This is grim stuff, but it’s not anything new. Many faithful Catholics have been thinking these things for years. What’s startling is to see it in print, and see it written by a member of the hierarchy.

Cardinal George compares this treatment to non-Muslims living under Sharia laws. But unlike Filipino workers living like slaves in Saudi Arabia, we have our own co-religionists to thank for much of the damage done. How many “Catholic” legislators helped to create this situation? How many “Catholic” voters keep electing them? How many priests and bishops refuse to correct or denounce laws and legislators that continue to make Christians second-class citizens in their own country? How many people in the pews only live their faith for an hour a week and then spend the other six days and twenty-three hours being “good Americans?” How many will agree to live under the restrictions the Cardinal described above, or will comfort trump Truth as we enter our own penal times? In another history play, Shakespeare has King Henry V tell a subject that his duty to the state is important, but limited: “every subject’s duty is the king’s; but every subject’s soul is his own.” When it comes to choosing between following laws and saving our souls, which will we choose? This was much on Shakespeare’s mind; he may have watched the great English martyrs such as Edmund Campion and Robert Southwell go to their deaths, traitors in the eyes of the state, but true sons of the Church to Christ.
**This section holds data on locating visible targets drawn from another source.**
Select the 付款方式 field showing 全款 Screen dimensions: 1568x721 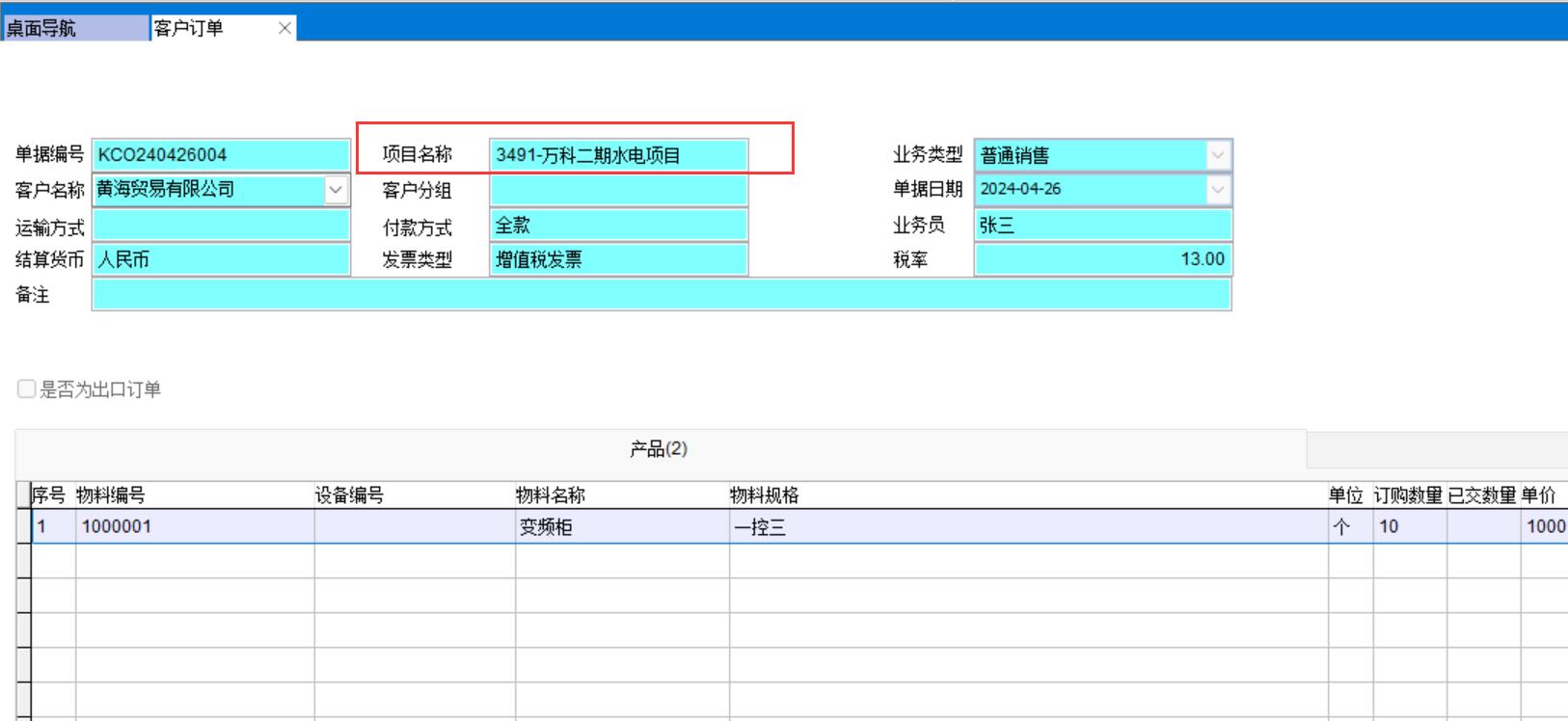pos(617,226)
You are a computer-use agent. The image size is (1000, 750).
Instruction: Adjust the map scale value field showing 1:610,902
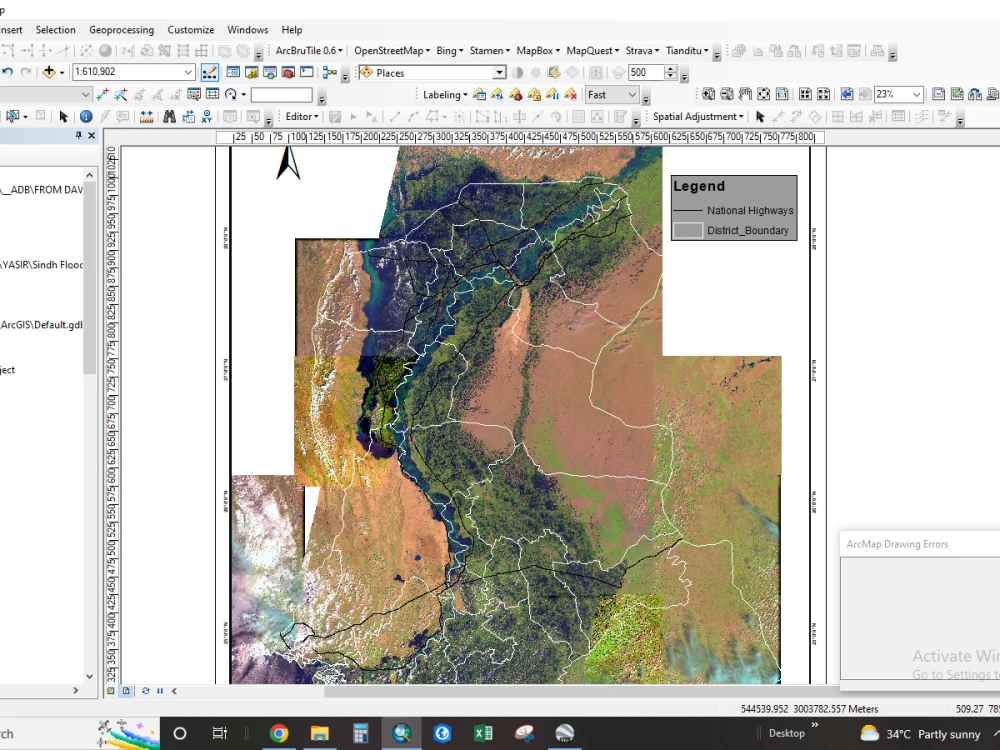(x=130, y=72)
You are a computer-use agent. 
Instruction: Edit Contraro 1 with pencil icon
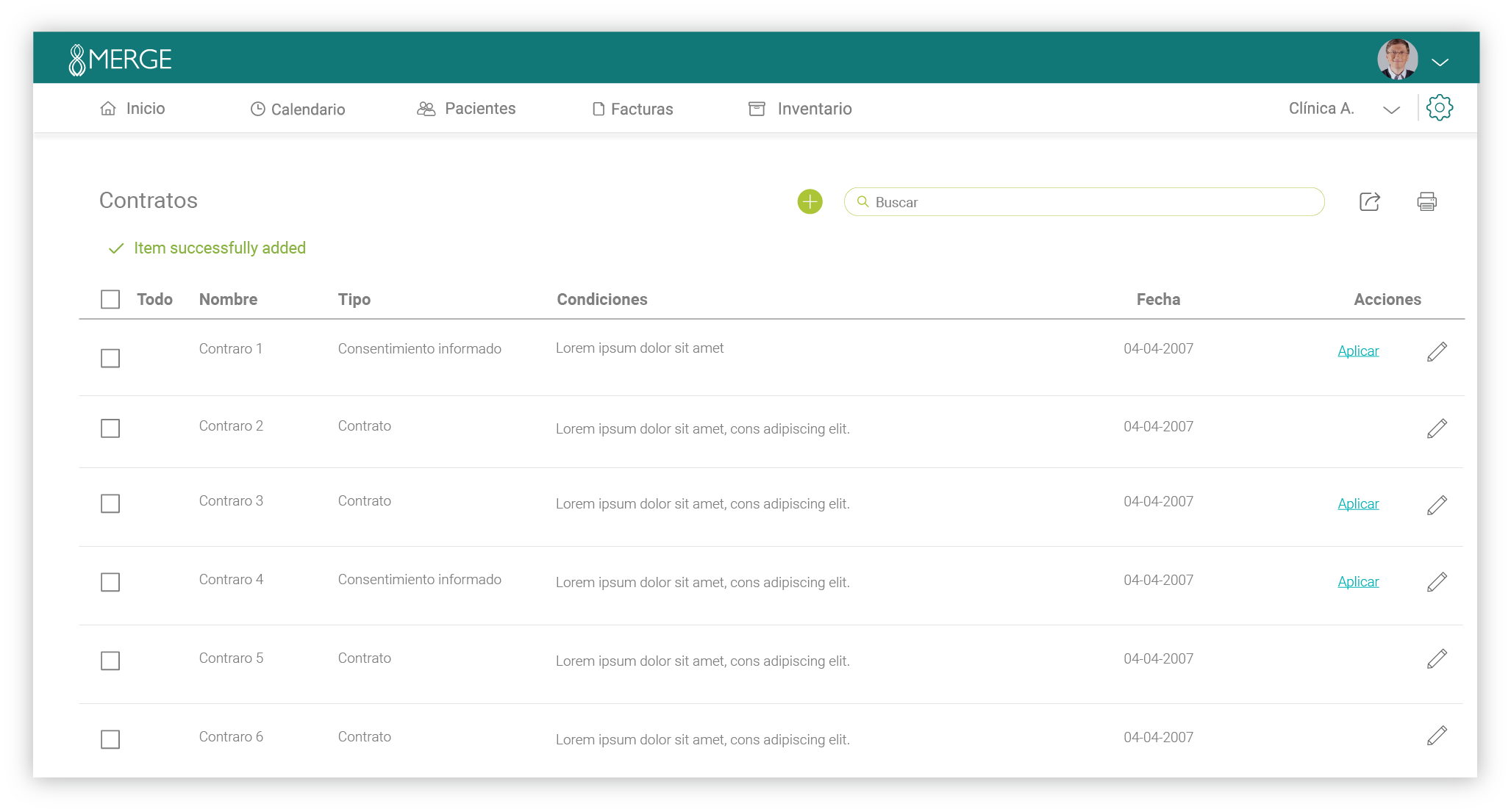[1437, 352]
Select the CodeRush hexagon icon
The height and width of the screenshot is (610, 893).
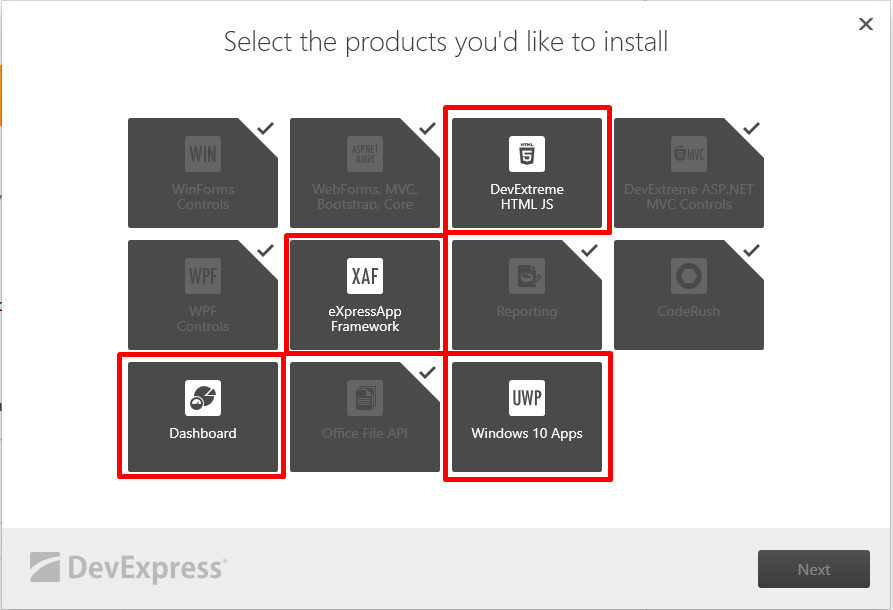[689, 276]
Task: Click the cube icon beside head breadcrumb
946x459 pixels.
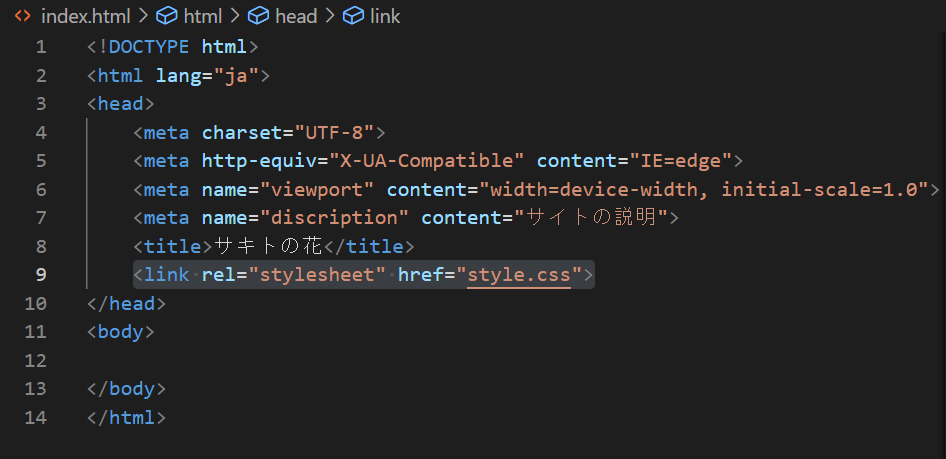Action: pyautogui.click(x=259, y=17)
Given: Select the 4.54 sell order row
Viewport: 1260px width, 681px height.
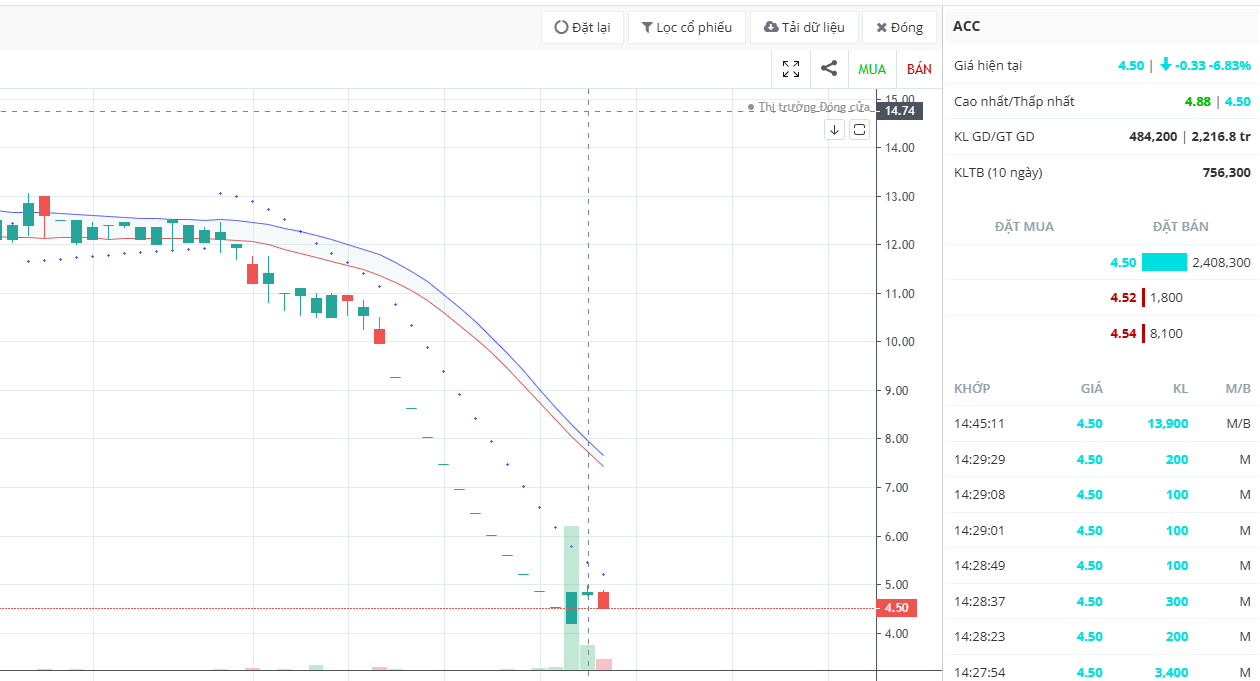Looking at the screenshot, I should (1102, 333).
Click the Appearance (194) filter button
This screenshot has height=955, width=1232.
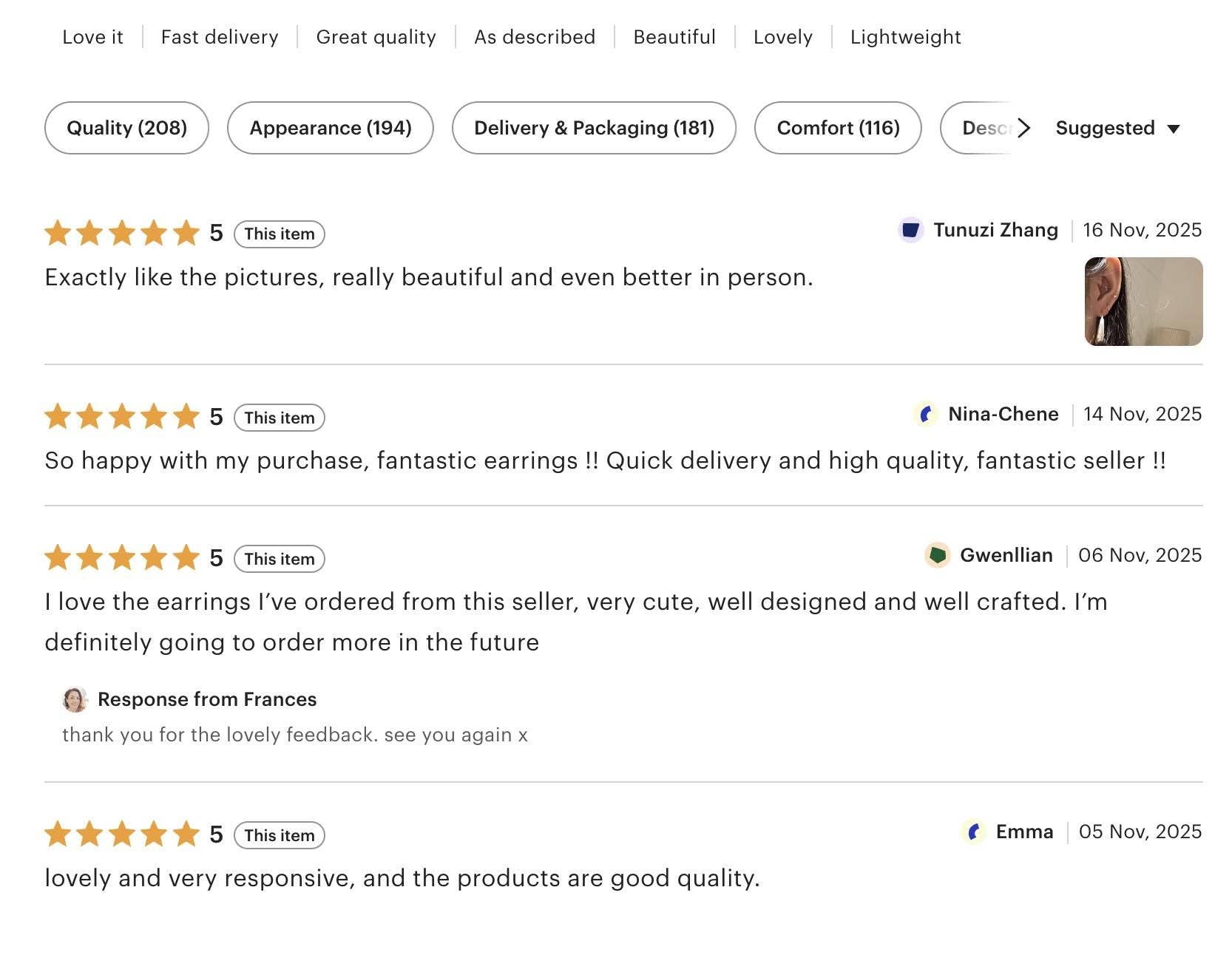pos(330,127)
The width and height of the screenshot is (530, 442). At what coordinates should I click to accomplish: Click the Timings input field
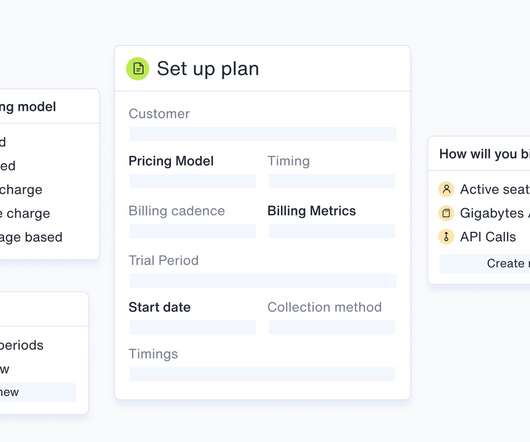tap(263, 374)
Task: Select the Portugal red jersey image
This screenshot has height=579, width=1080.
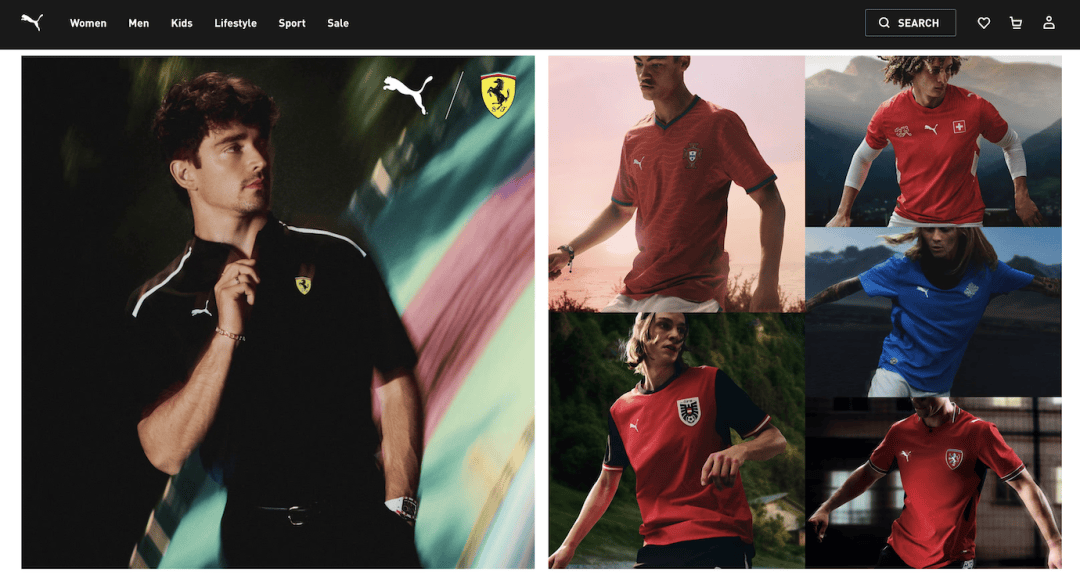Action: pyautogui.click(x=676, y=184)
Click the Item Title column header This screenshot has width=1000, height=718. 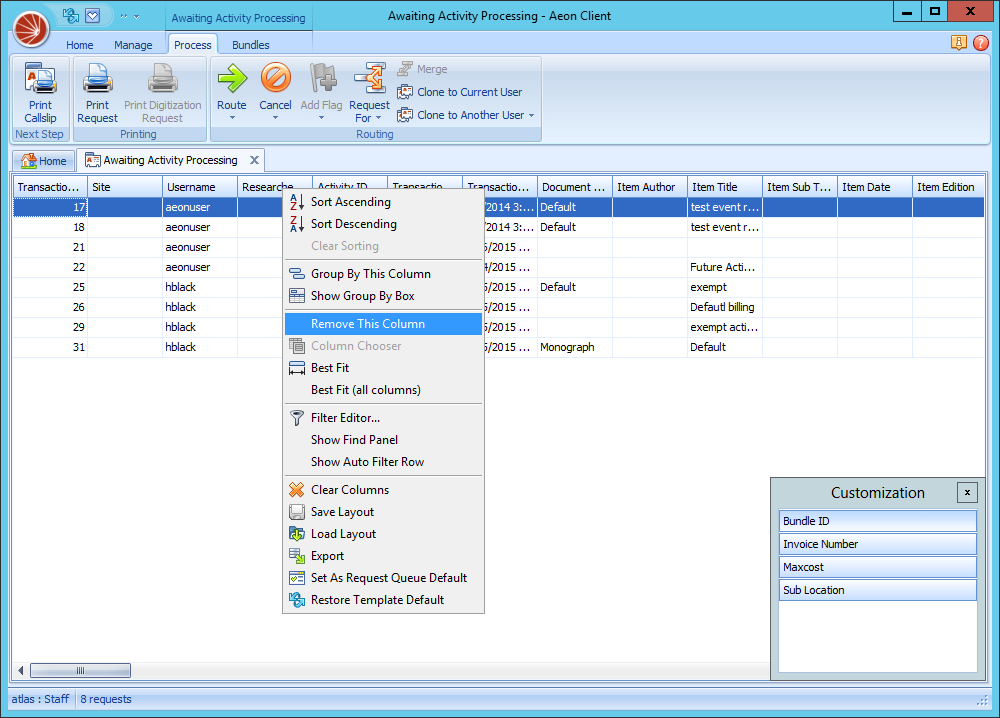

In a sermon on St. Thomas More preached in 1948 in London, Monsignor Ronald Knox reminded his listeners of how much they have in common with those great saints of English penal times. “We live, like the men of the sixteenth century, in an age of new horizons; and for us, as for them, the old question still presses, How much can we afford to fall in with the spirit of our times? I say, ‘afford’; I am using commercial language, as our Lord used to. There comes a point at which, in reaching out for earthly prizes, we may lose the heavenly.”

Our politicians constantly ramble on about prosperity and opportunity, but they never tell us how much it costs. Perhaps because they are too ashamed to admit how much their own prosperity and opportunity has cost them. Vice-President Biden recently used the phrase “the gates of hell”; perhaps he knows where that it because he has been offered retirement property there by the local landlord. Following the Cardinal’s lead, it’s time for all of us help to explode the “myth of human progress”. Those new horizons of a better day are a false dawn if they take our eyes off the true light of Christ. Our land of opportunity can only be found in heaven; our prosperity is only found through the Cross.